Why are swaps useful to banks? Let's go back to the two example scenarios above where our bank failed:

  • Previously when interest rates went down, we were unable to find investments that could meet our obligations to CD depositors. If instead we used a swap with an investor, where the investor pays the fixed 5% interest to our customer and we pay a floating rate to the investor, then when rates went down so would our obligations to the investor making it much more likely that we'd be able to meet them.
  • Previously when interest rates went up, we had already invested all of our money into low fixed-rate mortgages and were unable to offer better rates on deposits. If instead we used a swap with an investor, where the investor makes floating-rate payments to us and receives the fixed-rate payments from our borrowers, then when rates went up so would our payments from the investor and we would be able to immediately offer higher rates on deposits.

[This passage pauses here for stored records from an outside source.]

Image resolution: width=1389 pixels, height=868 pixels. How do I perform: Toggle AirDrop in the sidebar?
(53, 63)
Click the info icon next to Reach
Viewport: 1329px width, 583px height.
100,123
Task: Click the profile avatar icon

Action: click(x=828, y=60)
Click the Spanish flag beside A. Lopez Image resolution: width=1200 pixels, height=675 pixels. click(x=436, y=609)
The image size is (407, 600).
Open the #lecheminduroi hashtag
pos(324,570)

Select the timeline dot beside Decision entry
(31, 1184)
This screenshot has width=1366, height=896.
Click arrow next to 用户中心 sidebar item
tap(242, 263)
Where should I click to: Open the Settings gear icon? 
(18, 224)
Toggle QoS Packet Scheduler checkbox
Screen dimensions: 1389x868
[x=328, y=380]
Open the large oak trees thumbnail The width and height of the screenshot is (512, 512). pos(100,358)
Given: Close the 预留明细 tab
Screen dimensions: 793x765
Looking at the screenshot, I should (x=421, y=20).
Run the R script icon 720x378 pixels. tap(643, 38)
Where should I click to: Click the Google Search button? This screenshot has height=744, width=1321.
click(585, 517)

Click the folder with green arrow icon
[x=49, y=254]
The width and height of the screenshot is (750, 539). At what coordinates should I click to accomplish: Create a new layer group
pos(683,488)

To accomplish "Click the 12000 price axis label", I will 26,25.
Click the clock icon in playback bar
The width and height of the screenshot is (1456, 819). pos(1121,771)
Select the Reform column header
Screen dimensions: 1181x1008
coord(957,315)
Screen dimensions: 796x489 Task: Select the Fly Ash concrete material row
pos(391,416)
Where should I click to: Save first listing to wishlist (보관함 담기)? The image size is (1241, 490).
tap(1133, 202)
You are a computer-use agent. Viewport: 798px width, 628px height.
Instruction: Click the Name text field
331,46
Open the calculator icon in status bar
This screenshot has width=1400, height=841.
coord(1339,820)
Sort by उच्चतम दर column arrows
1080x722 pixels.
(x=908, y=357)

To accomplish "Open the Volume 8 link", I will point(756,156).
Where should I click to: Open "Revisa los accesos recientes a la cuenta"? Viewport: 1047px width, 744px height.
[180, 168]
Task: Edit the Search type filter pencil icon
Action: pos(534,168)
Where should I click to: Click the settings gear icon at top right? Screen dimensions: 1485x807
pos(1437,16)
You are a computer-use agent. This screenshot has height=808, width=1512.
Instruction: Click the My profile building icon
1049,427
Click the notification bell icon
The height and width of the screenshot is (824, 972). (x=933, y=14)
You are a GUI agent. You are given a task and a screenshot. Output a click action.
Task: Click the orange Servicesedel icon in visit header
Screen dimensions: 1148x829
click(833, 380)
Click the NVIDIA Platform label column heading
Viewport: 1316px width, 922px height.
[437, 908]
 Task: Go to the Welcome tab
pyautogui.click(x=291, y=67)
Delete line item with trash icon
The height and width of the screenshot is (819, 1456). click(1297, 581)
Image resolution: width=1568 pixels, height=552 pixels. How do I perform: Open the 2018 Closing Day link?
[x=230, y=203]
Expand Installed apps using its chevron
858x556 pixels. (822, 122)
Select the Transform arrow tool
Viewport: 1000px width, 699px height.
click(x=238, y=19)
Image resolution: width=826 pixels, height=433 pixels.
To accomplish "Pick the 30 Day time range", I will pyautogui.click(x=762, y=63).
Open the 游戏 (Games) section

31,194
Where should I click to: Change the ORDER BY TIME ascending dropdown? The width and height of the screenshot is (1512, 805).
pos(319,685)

Swaps are derivative securities, and like all derivatives their purpose is to move risk from people that don't want it (our bank) to people that do (speculative investors). Banks handle the money that people use day-to-day for living expenses and have an incredibly low tolerance for failure, while investors are specifically looking to speculate and are using only money that can be lost. For banking needs that don't have a well-developed investor market, the bank has no choice but to push risk to depositors or borrowers instead. In the case of TIC loans, the borrowers are forced to assume more risk by taking a floating-rate mortgage instead of using a fixed rate.